On Sunday evening, a group of young men in dirty clothing squatted at the gates of the National Blood Transfusion Center, watching for ambulances and waiting for a call from a blood broker.

The men, mostly street-dwellers with little or no other income, said one word from the brokers could mean a meal and a quick $5 profit, all for just one unit of their blood.

“We all have no money so we come to sell,” explained Out Sop­heak, 23, who said he has sold his blood 10 times in the past two years.

“We sit here from 5 pm until 7 or sometimes 11 at night. If the am­bulance comes then we are very happy because we hope we can sell our blood to the brokers,” he said.

“The broker is inside the center here, inside the hospital,” Out Sop­heak alleged. “If the family of the victim comes and wants to buy blood directly from the blood seller, the brokers will not allow it. They say, ‘Oh, your blood pressure cannot pass.’ But if it is through them, it is OK.”

A dearth of voluntary blood donors has meant that maintaining the country’s blood stores has been an ongoing problem.

The government’s solution has been to look to patients or their fam­ilies for replacement donors, creating a market for blood sellers among those who can’t or won’t give blood themselves.

Dr Hok Kim Cheng, the deputy dir­ector of the NBTC, which is res­ponsible for Cambodia’s blood supply, denied that brokering blood sales takes place at the center or among his staff.

“There is no system to buy or sell blood—it is national policy about blood use,” he said.

“This problem is according to the family of the patient. A lot of the families pay someone to give blood,” he said. “We have no system to buy blood from replacement donors. The problem exists that the family of the patient does not want to give [blood].”

But, he added: “If this program happens, our staff doesn’t tell us about this. We have talked about this problem with our staff.”

Hok Kim Cheng said that legitimate, voluntary blood donation, which has totaled about 1,000 un­its per month this year, has been in­creasing about 15 percent from year to year. But the factor that blood supply experts consider crucial—the ratio of voluntary donors to replacement donors—remains troublingly low.

Currently, 25 percent of blood is received from voluntary donors and 75 percent comes from re­placement donors, Hok Kim Cheng said.

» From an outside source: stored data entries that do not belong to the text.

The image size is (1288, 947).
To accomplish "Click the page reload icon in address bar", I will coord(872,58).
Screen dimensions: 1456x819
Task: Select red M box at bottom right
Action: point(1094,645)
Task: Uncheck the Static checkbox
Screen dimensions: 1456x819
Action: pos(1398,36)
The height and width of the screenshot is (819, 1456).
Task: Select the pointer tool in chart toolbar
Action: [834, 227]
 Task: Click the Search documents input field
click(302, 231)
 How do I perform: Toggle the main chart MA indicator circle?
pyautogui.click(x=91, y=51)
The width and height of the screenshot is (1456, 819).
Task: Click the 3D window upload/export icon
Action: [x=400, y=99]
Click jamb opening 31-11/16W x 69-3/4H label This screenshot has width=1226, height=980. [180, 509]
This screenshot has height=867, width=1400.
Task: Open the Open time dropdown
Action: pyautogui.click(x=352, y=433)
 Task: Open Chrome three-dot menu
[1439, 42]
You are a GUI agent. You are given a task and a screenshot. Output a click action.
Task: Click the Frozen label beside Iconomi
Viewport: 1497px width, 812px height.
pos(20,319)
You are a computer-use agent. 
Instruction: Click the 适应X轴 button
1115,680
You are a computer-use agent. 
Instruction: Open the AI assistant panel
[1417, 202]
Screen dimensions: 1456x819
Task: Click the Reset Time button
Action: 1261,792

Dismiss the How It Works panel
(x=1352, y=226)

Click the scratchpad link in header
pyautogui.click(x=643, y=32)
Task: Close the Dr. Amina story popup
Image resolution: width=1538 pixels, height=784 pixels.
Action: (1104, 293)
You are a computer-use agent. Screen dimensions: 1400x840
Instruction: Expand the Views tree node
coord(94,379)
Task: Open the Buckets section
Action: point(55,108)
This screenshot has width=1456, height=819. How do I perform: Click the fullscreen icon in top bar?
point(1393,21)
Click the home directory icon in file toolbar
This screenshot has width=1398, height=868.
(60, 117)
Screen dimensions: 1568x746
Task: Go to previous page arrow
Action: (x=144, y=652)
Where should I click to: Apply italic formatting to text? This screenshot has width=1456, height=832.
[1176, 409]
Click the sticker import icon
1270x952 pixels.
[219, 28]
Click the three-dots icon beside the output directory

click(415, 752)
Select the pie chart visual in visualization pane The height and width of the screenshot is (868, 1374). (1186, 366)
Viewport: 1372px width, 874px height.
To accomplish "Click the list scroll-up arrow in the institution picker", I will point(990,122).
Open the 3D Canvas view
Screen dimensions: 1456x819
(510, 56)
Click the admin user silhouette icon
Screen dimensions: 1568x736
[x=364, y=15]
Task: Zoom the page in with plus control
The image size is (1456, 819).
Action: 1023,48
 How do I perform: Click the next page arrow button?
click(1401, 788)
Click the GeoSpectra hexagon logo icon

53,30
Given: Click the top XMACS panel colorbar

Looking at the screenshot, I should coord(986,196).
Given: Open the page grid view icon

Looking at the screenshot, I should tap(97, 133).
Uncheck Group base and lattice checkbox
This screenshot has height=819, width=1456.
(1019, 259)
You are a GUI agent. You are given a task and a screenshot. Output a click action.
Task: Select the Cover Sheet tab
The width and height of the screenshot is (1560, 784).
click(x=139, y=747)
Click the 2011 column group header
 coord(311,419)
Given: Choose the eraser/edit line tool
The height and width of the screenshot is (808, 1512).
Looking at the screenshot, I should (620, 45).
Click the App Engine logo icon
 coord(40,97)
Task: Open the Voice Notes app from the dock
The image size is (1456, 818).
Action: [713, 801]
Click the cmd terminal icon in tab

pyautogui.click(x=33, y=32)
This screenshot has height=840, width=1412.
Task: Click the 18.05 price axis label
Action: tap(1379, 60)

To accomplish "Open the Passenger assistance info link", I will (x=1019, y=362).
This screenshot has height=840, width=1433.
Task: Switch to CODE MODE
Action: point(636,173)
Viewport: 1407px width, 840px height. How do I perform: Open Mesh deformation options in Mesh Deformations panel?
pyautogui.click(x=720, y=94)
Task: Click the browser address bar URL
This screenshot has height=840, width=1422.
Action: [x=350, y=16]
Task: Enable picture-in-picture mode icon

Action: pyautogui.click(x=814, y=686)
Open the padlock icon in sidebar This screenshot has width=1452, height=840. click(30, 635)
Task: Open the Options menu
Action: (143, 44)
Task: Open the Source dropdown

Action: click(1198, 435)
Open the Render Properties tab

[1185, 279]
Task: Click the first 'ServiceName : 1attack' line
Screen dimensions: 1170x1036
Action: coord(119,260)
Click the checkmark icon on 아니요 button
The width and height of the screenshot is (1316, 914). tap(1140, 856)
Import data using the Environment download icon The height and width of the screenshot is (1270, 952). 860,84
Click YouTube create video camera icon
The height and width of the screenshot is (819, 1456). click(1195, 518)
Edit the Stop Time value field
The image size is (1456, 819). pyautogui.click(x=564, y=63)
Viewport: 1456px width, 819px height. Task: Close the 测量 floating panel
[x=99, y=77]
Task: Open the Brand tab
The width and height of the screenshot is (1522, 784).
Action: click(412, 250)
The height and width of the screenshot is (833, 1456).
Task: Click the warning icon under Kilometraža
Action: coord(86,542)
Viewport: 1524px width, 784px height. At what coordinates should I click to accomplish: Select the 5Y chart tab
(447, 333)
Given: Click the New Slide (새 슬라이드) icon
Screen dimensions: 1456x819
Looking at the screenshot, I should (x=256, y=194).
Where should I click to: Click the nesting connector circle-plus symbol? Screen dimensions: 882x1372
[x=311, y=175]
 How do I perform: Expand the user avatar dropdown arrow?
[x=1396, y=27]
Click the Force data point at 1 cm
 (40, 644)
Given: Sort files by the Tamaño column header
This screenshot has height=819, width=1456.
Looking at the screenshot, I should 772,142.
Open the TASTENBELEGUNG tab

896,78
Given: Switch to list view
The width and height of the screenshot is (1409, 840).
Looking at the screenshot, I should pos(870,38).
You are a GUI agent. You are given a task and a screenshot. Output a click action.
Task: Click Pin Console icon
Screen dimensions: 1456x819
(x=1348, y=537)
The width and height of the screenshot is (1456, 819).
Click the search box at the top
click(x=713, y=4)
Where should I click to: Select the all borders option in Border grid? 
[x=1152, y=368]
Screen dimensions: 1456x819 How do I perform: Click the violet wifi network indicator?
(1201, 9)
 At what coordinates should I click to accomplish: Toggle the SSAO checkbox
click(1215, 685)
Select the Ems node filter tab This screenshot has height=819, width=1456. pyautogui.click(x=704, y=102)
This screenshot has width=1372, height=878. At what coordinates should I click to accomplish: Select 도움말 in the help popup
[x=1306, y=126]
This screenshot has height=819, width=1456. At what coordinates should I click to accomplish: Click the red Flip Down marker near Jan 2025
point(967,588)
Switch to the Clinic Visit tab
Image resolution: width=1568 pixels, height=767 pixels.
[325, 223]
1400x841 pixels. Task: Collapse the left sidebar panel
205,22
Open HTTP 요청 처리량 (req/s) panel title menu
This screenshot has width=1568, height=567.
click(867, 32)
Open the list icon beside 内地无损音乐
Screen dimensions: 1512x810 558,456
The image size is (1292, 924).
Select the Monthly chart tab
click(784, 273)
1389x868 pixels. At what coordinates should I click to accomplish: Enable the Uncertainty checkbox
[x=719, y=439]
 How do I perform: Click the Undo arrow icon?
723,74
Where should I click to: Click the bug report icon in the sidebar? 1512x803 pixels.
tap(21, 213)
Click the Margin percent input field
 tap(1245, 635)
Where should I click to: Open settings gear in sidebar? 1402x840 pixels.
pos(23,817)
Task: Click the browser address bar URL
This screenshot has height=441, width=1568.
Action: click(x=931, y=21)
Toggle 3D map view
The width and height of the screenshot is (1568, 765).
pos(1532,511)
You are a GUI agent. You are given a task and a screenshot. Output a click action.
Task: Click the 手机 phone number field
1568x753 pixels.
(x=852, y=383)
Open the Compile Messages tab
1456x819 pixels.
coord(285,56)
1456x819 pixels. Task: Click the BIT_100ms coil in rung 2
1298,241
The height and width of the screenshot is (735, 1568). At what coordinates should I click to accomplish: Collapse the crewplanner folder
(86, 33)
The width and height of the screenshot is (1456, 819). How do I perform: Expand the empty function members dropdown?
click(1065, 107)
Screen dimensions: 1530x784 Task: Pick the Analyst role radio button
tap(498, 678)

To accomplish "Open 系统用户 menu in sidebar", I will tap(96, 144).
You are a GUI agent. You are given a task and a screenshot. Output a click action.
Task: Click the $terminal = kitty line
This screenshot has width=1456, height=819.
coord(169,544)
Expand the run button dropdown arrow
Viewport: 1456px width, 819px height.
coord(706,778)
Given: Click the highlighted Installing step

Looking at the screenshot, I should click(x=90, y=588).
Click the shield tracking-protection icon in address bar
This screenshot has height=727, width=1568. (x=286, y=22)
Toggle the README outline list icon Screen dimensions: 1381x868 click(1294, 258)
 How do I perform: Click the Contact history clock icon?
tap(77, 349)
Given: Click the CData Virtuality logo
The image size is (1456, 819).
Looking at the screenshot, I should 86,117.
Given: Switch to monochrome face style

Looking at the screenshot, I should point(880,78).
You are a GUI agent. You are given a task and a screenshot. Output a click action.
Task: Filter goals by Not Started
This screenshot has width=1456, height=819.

Dr Massimo Ghidinelli, who is HIV/AIDS adviser at the World Health Organization, noted that in countries that have been more suc­cessful in eliciting voluntary donations, their donations constitute half the blood supply.

“We have warned, repeatedly, the Ministry of Health. We consider blood safety a pillar of public health,” he said. “Clearly, when there are reports that indicate the possibility of trading in blood, coming especially from a high-risk group, our concerns are justified.”

A sustainable system to develop a safe, quality blood supply is desperately needed, he said.

“The whole concept related to blood safety is not only about disease; it’s about quality and availability of blood. It should be available, and it can only be available at the highest levels of quality and safety if there is a high voluntary blood donation base. Unfortu­nately, there doesn’t seem to be the desirable vast improvement that we would like to see.”

Of particular concern, he said, were studies connecting drug use and issues like blood selling.

A Mith Samlanh/Friends survey released last month stated that “those children and youth that are selling blood are frequently substance using, and a proportion are injecting substance users,” making them vulnerable to HIV/AIDS and blood-borne infections.

Minister of Health Nuth Sok­hom referred calls to Secretary of State for Health Monna Ouk. Monna Ouk declined to comment for this story.

Outside the National Blood Transfusion Center, the blood sel­lers said they sleep on the streets or in parks, and that they barely had enough money for food, nev­er mind drugs.

Lin Lina, 22, said he was a waiter until his workplace was shut down. Now he goes to the center as often as four times each week, in the hope that someone will need his type-B blood. “After they take the blood, they give banana, bread and eggs to eat, and mon­ey—$5,” Lin Lina said.

He said that ambulance drivers sometimes called him into the center to give his blood. “One time is $15, but the broker gets $10 and we only get $5.”

Giving blood as often as the blood sellers report doing so is not advised. Dr Uy Sam Onn, who manages the Cambodian Red Cross blood donation program, said men should not give blood more often than every three months. But those outside the center said the doctors had never questioned them.

On Sunday, reporters watched as Lin Lina and others rushed to the gate of the NBTC. A man who identified himself to repor­ters as a cen­ter “technician,” but who would not give his name, invited one of them inside.

Out Sopheak said he hoped he would not be selling blood for long. “If I had a job to do, I would not want to sell my blood, be­cause when I sell blood I don’t have any energy—I lose all my strength,” he said.